My new 2011 Touareg V6 Highline came with 18" Pirelli Scorpion Verde: Pirelli’s new ‘green’ tire, 
http://www.autos.ca/auto-product-re...relli-scorpion-verde-pirelli’s-new-green-tire


----------



## Yeti35 (May 17, 2006)

wensteph said:


> TREGinginCO, for us laymen, which of those codes are useful to us? Have you had any issues with the two items that are throwing codes?
> 
> (I'm a guilty party, but the tire posts are off topic and we should keep this thread on track.)

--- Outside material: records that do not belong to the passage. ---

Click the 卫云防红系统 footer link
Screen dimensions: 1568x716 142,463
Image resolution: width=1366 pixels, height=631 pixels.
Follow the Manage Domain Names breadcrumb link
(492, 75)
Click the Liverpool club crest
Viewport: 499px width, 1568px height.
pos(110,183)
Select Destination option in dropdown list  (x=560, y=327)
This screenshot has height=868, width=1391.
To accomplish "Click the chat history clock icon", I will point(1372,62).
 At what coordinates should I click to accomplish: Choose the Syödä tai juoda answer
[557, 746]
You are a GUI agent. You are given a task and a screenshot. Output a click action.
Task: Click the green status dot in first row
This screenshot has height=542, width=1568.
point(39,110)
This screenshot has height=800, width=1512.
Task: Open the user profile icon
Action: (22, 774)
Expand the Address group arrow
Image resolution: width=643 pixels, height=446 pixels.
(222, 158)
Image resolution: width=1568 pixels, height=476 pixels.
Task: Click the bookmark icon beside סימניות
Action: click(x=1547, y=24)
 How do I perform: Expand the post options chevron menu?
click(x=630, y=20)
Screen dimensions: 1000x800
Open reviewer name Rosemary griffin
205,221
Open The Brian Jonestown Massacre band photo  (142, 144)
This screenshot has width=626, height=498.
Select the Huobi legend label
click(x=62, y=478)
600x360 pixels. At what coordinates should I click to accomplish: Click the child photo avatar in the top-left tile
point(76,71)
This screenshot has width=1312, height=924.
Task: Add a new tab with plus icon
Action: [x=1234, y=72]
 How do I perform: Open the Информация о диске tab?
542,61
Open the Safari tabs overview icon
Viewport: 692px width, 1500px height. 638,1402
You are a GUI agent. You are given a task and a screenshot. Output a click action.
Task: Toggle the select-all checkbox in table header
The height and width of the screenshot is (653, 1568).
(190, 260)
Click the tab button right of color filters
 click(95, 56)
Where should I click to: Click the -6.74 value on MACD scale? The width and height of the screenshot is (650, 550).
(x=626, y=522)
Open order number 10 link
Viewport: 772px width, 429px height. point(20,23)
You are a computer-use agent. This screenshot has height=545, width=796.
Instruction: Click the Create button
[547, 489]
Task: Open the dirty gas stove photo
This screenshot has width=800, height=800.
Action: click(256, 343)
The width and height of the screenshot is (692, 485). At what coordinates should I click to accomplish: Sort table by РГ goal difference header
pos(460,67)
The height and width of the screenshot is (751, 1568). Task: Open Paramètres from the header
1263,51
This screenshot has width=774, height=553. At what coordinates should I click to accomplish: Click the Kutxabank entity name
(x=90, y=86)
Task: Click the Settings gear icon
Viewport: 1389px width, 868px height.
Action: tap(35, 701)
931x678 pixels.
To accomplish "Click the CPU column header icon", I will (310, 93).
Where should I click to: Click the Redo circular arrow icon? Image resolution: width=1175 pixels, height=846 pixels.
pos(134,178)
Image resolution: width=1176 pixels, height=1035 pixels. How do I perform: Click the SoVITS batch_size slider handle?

He was just performing a scan so everyone could see the different modules in this version and possibly see if there is any difference from them from the previous gen. What he should have done was reset the faults then rescan to see if they come back.


----------



## TREGinginCO (Jan 4, 2004)

I have an answer (i think) for the two faults

1 Fault Found:
02202 - Trunk / Luggage Compartment Closing Assist; Position - Locked (F332)
008 - Implausible Signal - Intermittent
Freeze Frame:
Fault Status: 00101000
Fault Priority: 2
Fault Frequency: 1
Reset counter: 129
Mileage: 5497 km
Time Indication: 0
Date: 2011.04.01
Time: 11:01:28

*My four year old was in the car and screwing around with the key --- pushing the rear hatch button trying to making the rear hatch go up and down and I hit the door locks to try and stop him. The scan of that module must have happened around that time. *


-------------------------------------------------------------------------------
Address 53: Parking Brake (J540-) Labels: None
Part No SW: 7P0 907 801 E HW: 7P0 907 801 E
Component: EPB H51 1100
Revision: 00000000 Serial number: A1061700010
Coding: 01040000
Shop #: WSC 31414 790 00001
ASAM Dataset: EV_ParkbA7 000006
ROD: EV_ParkbA7.rod
VCID: 356AF2F725C7

1 Fault Found:
0033 - Dynamic Start Assist Function Not Available
C10DE 00 [008] - Upper Limit Exceeded
Freeze Frame:
Fault Status: 00000001
Fault Priority: 1
Fault Frequency: 140
Reset counter: 0
Mileage: 347136 km
Date: 2063.11.16
Time: 06:09:03
*
I turned on the power to the car by hitting the start button without using the brake so the engine wouldn't start... and I'm guessing this is what the scanning result would show.*


----------



## 0320thGTI (Feb 28, 2004)

TREGinginCO said:


> UPDATE:
> 
> Mileage is doing great... averaging around 30mpg on the highway.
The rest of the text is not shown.